*** Begin section ***
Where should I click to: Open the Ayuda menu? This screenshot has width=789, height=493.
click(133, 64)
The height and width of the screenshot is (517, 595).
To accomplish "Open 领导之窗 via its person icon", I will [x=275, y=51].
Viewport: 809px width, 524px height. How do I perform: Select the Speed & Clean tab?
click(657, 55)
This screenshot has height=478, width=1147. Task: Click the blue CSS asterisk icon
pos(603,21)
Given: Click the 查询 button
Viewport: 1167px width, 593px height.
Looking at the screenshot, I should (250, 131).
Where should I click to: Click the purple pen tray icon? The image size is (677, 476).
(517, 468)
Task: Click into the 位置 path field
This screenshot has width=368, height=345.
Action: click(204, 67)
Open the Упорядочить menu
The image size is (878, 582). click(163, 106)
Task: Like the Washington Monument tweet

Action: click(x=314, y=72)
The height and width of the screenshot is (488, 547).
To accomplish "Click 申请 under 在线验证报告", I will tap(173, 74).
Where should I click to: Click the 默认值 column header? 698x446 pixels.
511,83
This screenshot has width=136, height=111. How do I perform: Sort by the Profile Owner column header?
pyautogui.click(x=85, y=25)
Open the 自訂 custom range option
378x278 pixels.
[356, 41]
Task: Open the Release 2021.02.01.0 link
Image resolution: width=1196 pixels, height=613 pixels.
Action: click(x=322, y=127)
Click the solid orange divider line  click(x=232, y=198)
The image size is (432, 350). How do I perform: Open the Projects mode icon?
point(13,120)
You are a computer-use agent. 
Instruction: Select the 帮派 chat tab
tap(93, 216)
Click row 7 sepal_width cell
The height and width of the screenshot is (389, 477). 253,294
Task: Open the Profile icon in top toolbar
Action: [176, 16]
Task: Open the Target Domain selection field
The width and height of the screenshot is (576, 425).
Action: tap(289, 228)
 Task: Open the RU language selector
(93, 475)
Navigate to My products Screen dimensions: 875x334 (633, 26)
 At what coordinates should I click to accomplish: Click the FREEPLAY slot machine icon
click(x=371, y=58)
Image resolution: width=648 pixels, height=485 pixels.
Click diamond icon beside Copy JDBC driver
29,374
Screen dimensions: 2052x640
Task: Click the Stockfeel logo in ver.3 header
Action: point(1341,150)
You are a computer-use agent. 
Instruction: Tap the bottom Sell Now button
*** End section ***
» AIM OF THE EXERCISE
Would you please give all of the records again exactly as they stand?

» ANSWER BOX
Where should I click to: Open the Ayuda menu? This screenshot has width=789, height=493.
click(133, 64)
The height and width of the screenshot is (517, 595).
To accomplish "Open 领导之窗 via its person icon", I will [x=275, y=51].
Viewport: 809px width, 524px height. How do I perform: Select the Speed & Clean tab?
click(657, 55)
This screenshot has height=478, width=1147. Task: Click the blue CSS asterisk icon
pos(603,21)
Given: Click the 查询 button
Viewport: 1167px width, 593px height.
Looking at the screenshot, I should (250, 131).
Where should I click to: Click the purple pen tray icon? The image size is (677, 476).
(517, 468)
Task: Click into the 位置 path field
This screenshot has width=368, height=345.
Action: click(204, 67)
Open the Упорядочить menu
The image size is (878, 582). click(163, 106)
Task: Like the Washington Monument tweet

Action: click(x=314, y=72)
The height and width of the screenshot is (488, 547).
To accomplish "Click 申请 under 在线验证报告", I will tap(173, 74).
Where should I click to: Click the 默认值 column header? 698x446 pixels.
511,83
This screenshot has width=136, height=111. How do I perform: Sort by the Profile Owner column header?
pyautogui.click(x=85, y=25)
Open the 自訂 custom range option
378x278 pixels.
[356, 41]
Task: Open the Release 2021.02.01.0 link
Image resolution: width=1196 pixels, height=613 pixels.
Action: click(x=322, y=127)
Click the solid orange divider line  click(x=232, y=198)
The image size is (432, 350). How do I perform: Open the Projects mode icon?
point(13,120)
You are a computer-use agent. 
Instruction: Select the 帮派 chat tab
tap(93, 216)
Click row 7 sepal_width cell
The height and width of the screenshot is (389, 477). 253,294
Task: Open the Profile icon in top toolbar
Action: [176, 16]
Task: Open the Target Domain selection field
The width and height of the screenshot is (576, 425).
Action: tap(289, 228)
 Task: Open the RU language selector
(93, 475)
Navigate to My products Screen dimensions: 875x334 (633, 26)
 At what coordinates should I click to accomplish: Click the FREEPLAY slot machine icon
click(x=371, y=58)
Image resolution: width=648 pixels, height=485 pixels.
Click diamond icon beside Copy JDBC driver
29,374
Screen dimensions: 2052x640
Task: Click the Stockfeel logo in ver.3 header
Action: point(1341,150)
You are a computer-use agent. 
Instruction: Tap the bottom Sell Now button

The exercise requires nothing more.